Cricket has been a unifying force in the Caribbean since the West Indies became the fourth Test playing side in 1928. The islands have generally played other sports as independent countries, but British colonial influence contributed to the formation of a joint regional team. In the 1970s and 80s, when the West Indies team displayed a quartet of fast bowlers led by Michael Holding, Malcolm Marshall, Andy Roberts and Joel Garner, and the destructive ability of Sir Viv Richards and Clive Lloyd. West Indies were virtually unbeatable. Blessed with an abundance of talented players and genuine pitches, Caribbean cricket has always been played with an unconventional flourish, most clearly seen in the batting of Sir Garfield Sobers, Richards and Brian Lara.
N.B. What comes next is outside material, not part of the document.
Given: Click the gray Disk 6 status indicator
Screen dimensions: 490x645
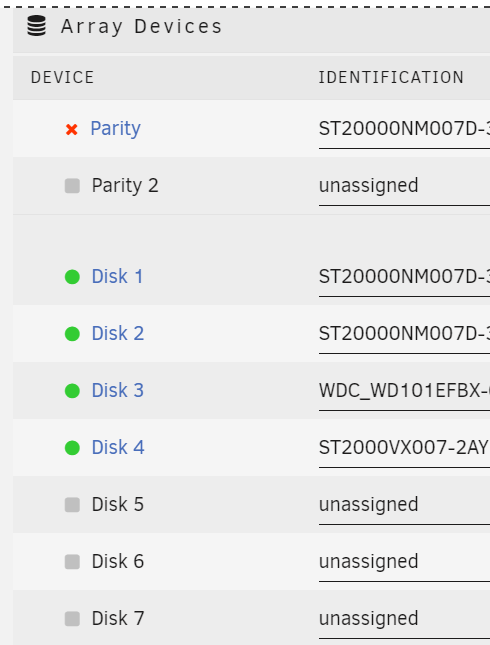Looking at the screenshot, I should pos(72,561).
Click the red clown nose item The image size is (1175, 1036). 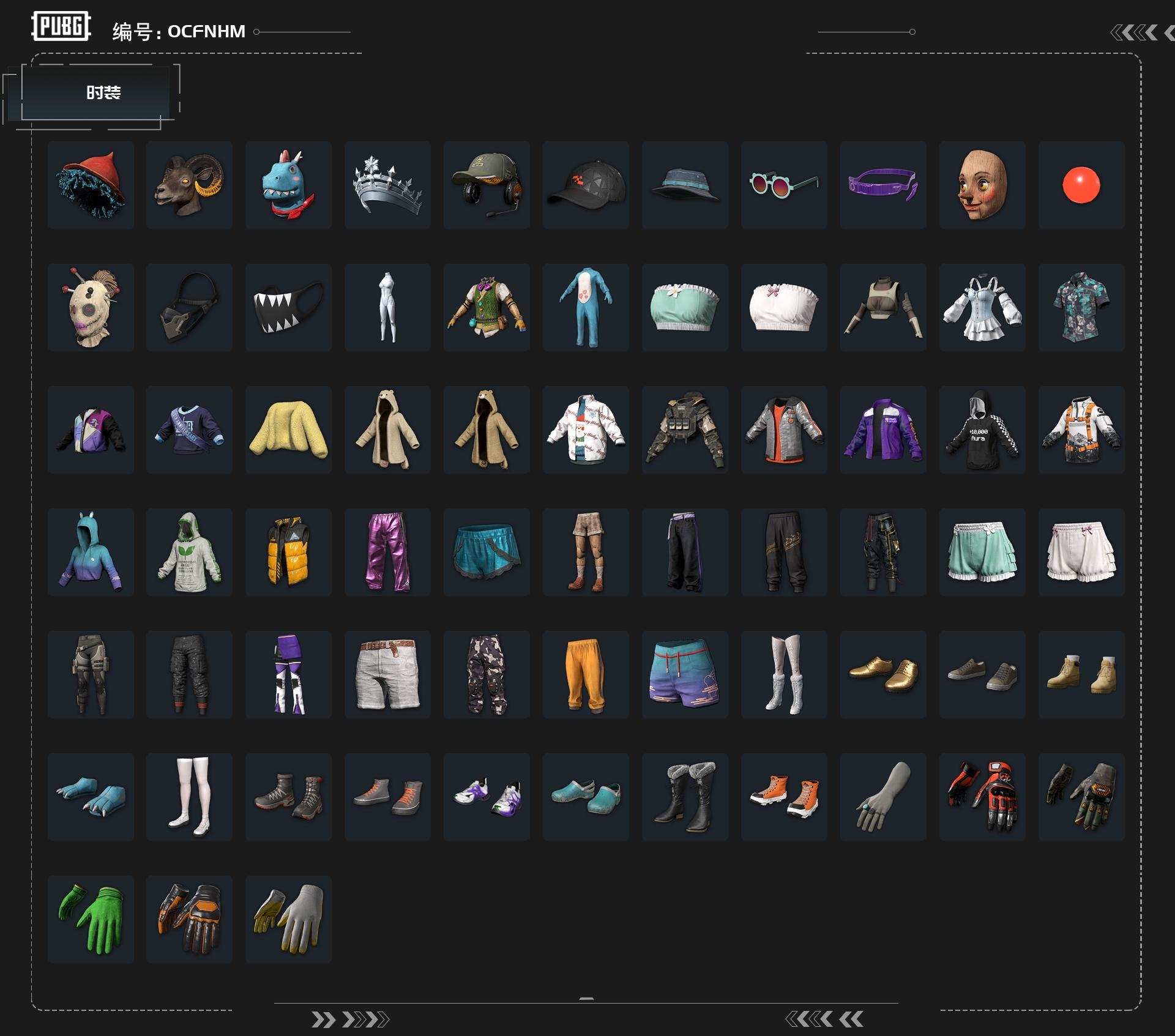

The lack of strong administrative leadership and the growing appeal of potentially more lucrative sports such as athletics (track and field), football (soccer) and basketball resulted in a decline in the popularity of cricket in the West Indies in the 21st century. After playing in the finals of the first three World Cups (1975, 1979, and 1983) and winning the first two, the West Indies team failed to reach the knockout stage of subsequent World Cups, with the exception of 1996. hosting the event.
Zimbabwe | Online Cricket Id
The country's best cricketers like Colin Bland played for South Africa until Zimbabwe was given Test status in 1992. In fact, the history of cricket in both the countries is inextricably linked. Teams representing their Rhodesian predecessor states participated in the Currie Cup, a South African domestic first-class tournament (first in 1904–05, then early) long before the newly independent and in 1980 Zimbabwe was named an affiliate of the ICC. went. became a member.. Competing in its first World Cup in 1983, Zimbabwe stunned the world by defeating Australia, yet Graeme Hick, arguably the best batsman in the country, left shortly after to play for England.
Zimbabwean cricket in the early 21st century has been marked by chaotic administration and political interference. After Heath Streak was sacked as captain of the national team in 2004, it took several years for Zimbabwe to emerge, which included relegation from Test cricket starting in 2006 and 2011. The political instability of the country during this period had a lot to do with it.